金の髪のその女性は、涼やかな目を意外そうに大きく見開いて言った。
「あら~? 悪餓鬼七兄弟のチビじゃない。こんな所で何をやってるの。というか、ひとり?」
「……ああ、見つかっちゃったかあ……。ワルガキは僕じゃなくって、五番目のEのつくヒトだと思いますう~」
ギルバートの後ろからひょいと店の中を覗き込んだフランが、あっと声を上げる。
「ぷ、プラチナさん?? なんで??」
「あのね、なんでじゃないでしょ。むしろあんたたちがなんで、よ。私はギルドに行く前に、頼んであった本を取りに来ただけよ。ああ、もしかしてあんたたち、迷子?」
「違うよ~だ。僕たちは魔術師ギルドに行きたいんですう。それで、本屋さんがあったから、道を訊こうと思って」
ギルバートが口を尖らせて反論する。ここまでがんばって辿り着いたのに、いきなり迷子よばわりは心外だ。そこは訂正しておかねばならない。
プラチナは今日はいつもの黒のワンピースの上に、濃い灰色のローブを羽織っている。フードの無いローブの縁には、銀糸で優雅な螺旋状の文様が刺繍されている。細かな細工を施した楕円の象牙のピンが、胸元でローブを慎ましく留める。くるくると巻いた長い髪は、今日は肩の位置で黒いレースのリボンで纏め、背に流している。

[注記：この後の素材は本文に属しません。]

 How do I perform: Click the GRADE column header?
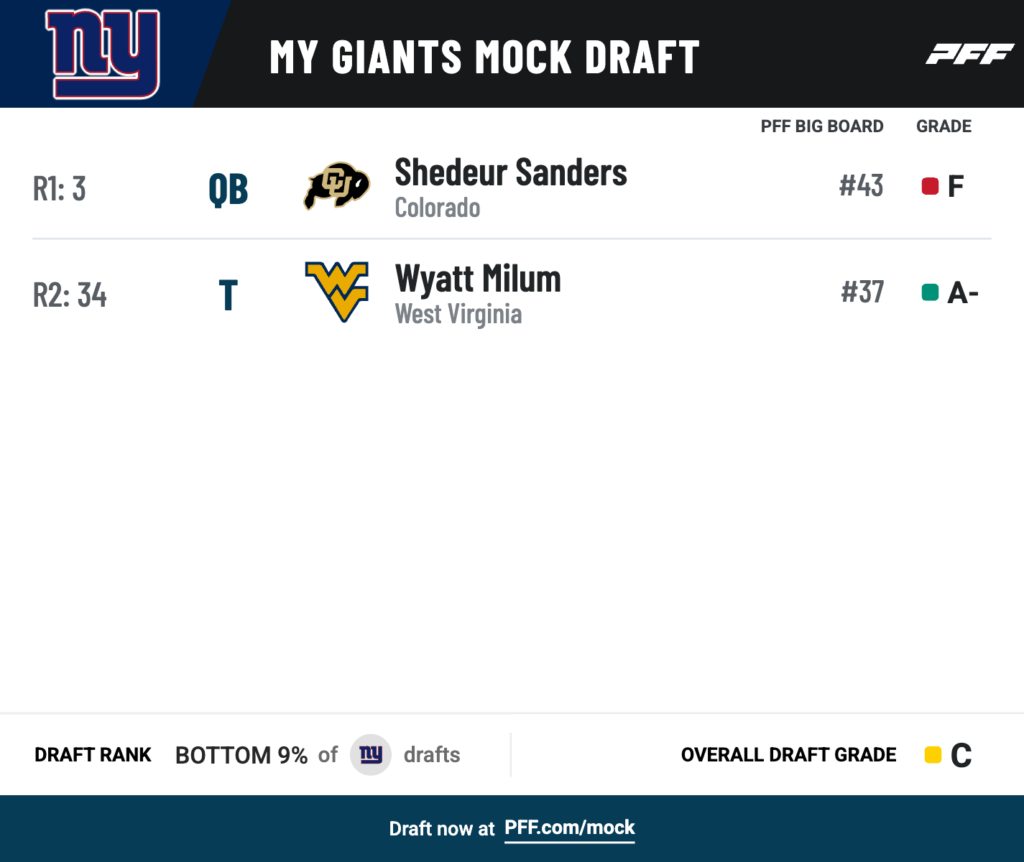tap(944, 126)
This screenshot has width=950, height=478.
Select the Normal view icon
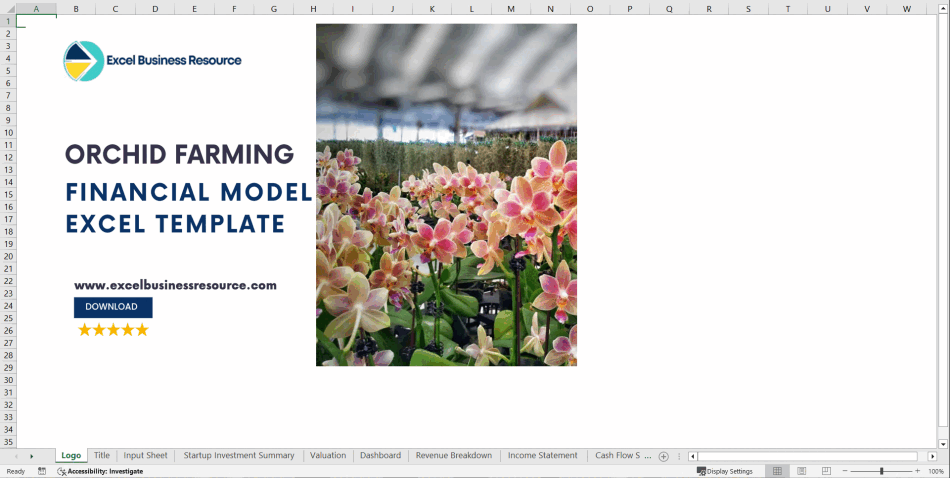tap(776, 471)
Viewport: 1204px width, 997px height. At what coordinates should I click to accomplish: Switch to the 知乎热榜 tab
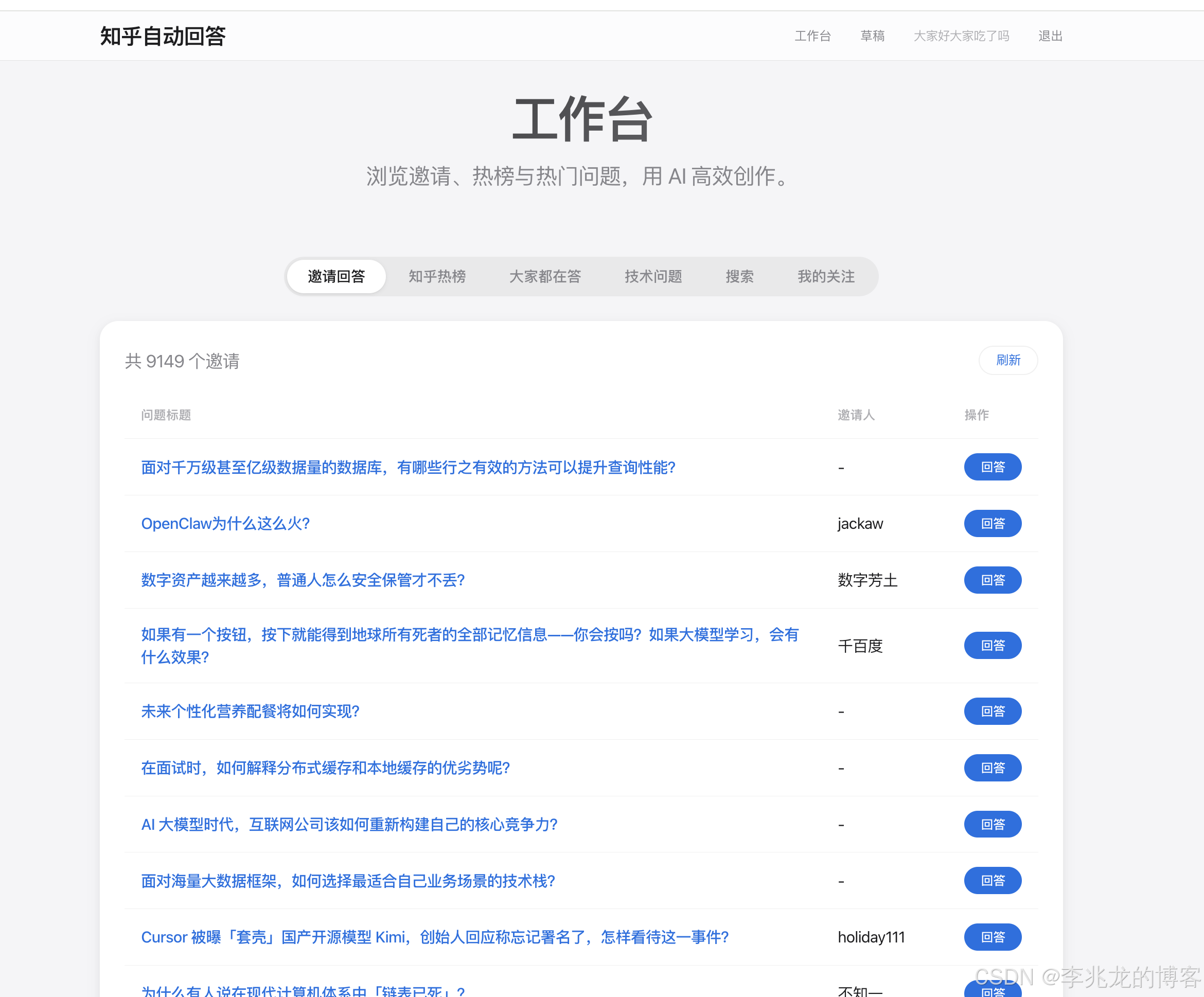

改めて見ると、ほっそりとしていながらも、たっぷりと存在感のある豊かな胸といい、ワンピースが美しく描く腰から足元までのラインといい。大人の男でなくとも、間近で見上げているとつい触りたくなってしまう。ちょっとぐらいならいいかなあ、とギルバートは思いながら、無意識の内につい手を伸ばす。
その可愛らしい小さな手に、プラチナはそっと左手で触れると、その手に買ったばかりの本を一冊押しつけた。とても十歳の子供が片手で持てる重さではない。いきなりずしりと重圧の加わった手に、ギルバートは思わず情けない声を上げる。
「うひゃあ、なにこれぇ!?」
「いいから両手で持ちなさい。フランはこっちね」
「……ふわ~い……」
もちろん二人とも紳士なので、こんな重い本を三冊も女性に持たせるわけにはいかない。フランは仕方なく、背負っている鞄よりも大きな本を、手の汚れを服で拭ってから受け取ると、胸元でよいしょ、と抱えこんだ。
フランとギルバートは、先に店を出る魔女の後ろを、疲れた体と重い本を引きずって、ふらふらとついて行った。
店から少し歩いた所で、プラチナはくるりと振り返った。後ろを歩く二人を立ち止まらせると、プラチナは腰に下げている杖を取り出し、大慌てで何事かを呟く。杖の先で本を一冊ずつ軽く叩いたその時、空から大粒の雨が降り始めた。やれやれ、とほっとした表情を見せるプラチナに、二人はジトりと見上げながら口を尖らせて訴えた。
「……あの~……。それ、雨避けの魔法?」
「本だけじゃなくってぇ、僕らにも使ってほしいんですけど~……雨え、冷たいっていうか~あ」
非難の目を向ける二人の子供に、プラチナは笑いながら杖を振るった。